- **WORK TASK 1**
Name every hotel mentioned in the hotel property report.
- **WORK TASK 2**
From the hotel property report, copy the passage starting at "The Fund’s property" and ending at "of R2.5 billion.".
- **WORK TASK 3**
In the hotel property report, which company valued the Fund's property portfolio at 31 March 2020?

- **TEXT SEGMENT**

Hospitality acquired Southern Sun Pretoria in September 2019 for R200 million. The hotel comprises 240 rooms and is in the centre of Pretoria, which complements the Fund’s portfolio, especially in the government sector. Hospitality also acquired three additional sections in the Sandton Eye Sectional Title Scheme (‘the Scheme’), which comprises Radisson Gautrain Hotel, increasing the Fund’s ownership of the Scheme to 82%.
Refurbishments at Westin Hotel in Cape Town and Arabella Hotel, Golf and Spa in Hermanus started in 2018. These refurbishments were completed in 2019 at a cost of R89 million. Garden Court Hatfield Hotel also started its refurbishment, with a capital spend of R11 million to March 2020, and is expected to be completed towards the latter part of FY2021 (trading dependent). The remaining capital expenditure of R120 million was spent on replacing hotel furniture, equipment and other smaller projects across the remaining 51 hotels.
The Fund’s property portfolio was independently valued at 31 March 2020 by a newly appointed valuation company, De Leeuw Group. At the time of the valuations, the South African 10-year bond yield increased to 10.5%, resulting in higher discount rates used to discount future cash flows, and significantly reduced future cash flows due to the uncertainty of the impact of Covid-19. The portfolio was valued at R10 billion, resulting in an impairment of R2.5 billion.
Hospitality’s gearing remains within acceptable levels, with an LTV ratio of 26% at 31 March 2020. However, debt levels are expected to increase until some normality in hotel trading is achieved.

- **COLLECTED DATA**
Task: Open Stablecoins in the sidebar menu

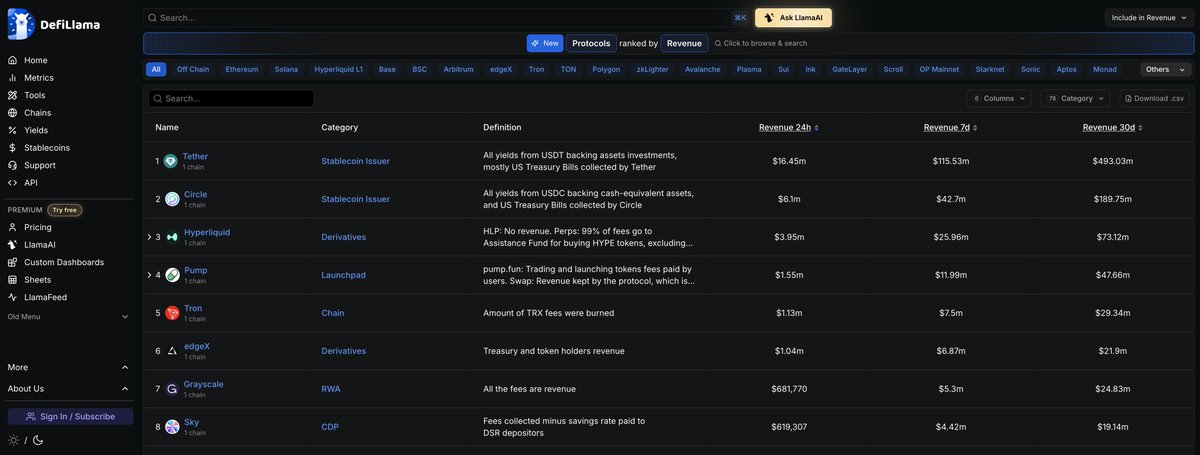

- **EXPECTED ANSWER 1**
- Southern Sun Pretoria
- Radisson Gautrain Hotel
- Westin Hotel (Cape Town)
- Arabella Hotel, Golf and Spa (Hermanus)
- Garden Court Hatfield Hotel

- **EXPECTED ANSWER 2**
The Fund’s property portfolio was independently valued at 31 March 2020 by a newly appointed valuation company, De Leeuw Group. At the time of the valuations, the South African 10-year bond yield increased to 10.5%, resulting in higher discount rates used to discount future cash flows, and significantly reduced future cash flows due to the uncertainty of the impact of Covid-19. The portfolio was valued at R10 billion, resulting in an impairment of R2.5 billion.

- **EXPECTED ANSWER 3**
De Leeuw Group, a newly appointed valuation company.